=== Excerpt ===

In the first stage, the network undergoes a typical training process to identify an appropriate rewiring ratio based on temporarily trained weights. This ratio is calculated using the PQ index, which quantifies network redundancy and informs the rewiring strategy. As a result, an adaptively suitable rewiring ratio $c_i$ is determined for each training iteration during this stage.

In the second stage, the rewiring-based dynamic sparse structure learning method is applied to implement sparse training from scratch. Connections are iteratively pruned and regrown according to the specified rewiring ratio. This iterative approach enables the network to continuously adapt and optimize its structure, leading to improved performance. The rewiring mechanism dynamically adjusts the network by activating and growing previously dormant connections, enhancing the overall expressiveness and capability of the SNN.

===

**Objective**
In the excerpt on two-stage sparse training, what is used to calculate the rewiring ratio?

=== Raw data ===

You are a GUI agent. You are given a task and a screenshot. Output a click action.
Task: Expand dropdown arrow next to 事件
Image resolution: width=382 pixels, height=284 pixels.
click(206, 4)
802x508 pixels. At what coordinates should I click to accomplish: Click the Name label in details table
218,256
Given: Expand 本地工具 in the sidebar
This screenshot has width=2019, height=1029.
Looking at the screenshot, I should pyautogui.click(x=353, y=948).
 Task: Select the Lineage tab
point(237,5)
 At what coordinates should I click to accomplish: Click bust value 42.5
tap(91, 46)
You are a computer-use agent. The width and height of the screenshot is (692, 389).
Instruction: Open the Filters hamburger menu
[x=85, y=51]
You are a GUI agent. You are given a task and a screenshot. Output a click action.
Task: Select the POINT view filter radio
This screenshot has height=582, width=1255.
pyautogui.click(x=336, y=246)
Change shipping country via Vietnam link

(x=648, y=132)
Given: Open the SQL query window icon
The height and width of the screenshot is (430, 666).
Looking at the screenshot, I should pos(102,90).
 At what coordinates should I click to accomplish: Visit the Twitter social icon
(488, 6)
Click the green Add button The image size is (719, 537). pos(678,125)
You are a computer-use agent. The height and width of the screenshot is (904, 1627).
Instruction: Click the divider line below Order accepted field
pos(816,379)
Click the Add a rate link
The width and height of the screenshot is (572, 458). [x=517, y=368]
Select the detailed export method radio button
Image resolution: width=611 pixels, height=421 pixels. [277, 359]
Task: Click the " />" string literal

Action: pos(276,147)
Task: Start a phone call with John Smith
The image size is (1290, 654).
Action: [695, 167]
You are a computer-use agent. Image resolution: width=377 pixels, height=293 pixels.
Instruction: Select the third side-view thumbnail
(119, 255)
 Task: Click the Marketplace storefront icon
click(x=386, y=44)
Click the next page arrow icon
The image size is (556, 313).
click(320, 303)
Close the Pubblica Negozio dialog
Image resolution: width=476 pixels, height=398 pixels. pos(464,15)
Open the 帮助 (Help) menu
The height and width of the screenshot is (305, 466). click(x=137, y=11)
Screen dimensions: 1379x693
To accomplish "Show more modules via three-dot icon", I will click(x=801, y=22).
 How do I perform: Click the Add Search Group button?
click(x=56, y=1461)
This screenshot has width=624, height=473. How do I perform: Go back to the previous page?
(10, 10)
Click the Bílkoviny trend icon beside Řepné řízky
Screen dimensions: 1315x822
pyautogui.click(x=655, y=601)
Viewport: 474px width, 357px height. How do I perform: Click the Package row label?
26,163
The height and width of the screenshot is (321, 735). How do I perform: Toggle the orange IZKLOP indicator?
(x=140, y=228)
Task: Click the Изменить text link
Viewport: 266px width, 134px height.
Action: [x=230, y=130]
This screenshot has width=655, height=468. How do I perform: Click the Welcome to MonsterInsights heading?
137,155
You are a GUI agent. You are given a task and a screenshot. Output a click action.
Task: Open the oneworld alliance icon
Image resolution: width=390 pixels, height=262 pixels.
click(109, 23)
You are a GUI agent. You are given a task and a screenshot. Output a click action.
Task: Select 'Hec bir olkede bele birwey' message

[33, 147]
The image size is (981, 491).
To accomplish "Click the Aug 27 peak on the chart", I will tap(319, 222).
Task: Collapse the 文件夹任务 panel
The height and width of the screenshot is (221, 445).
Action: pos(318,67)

===

**Response to the exercise**
The PQ index, which quantifies network redundancy.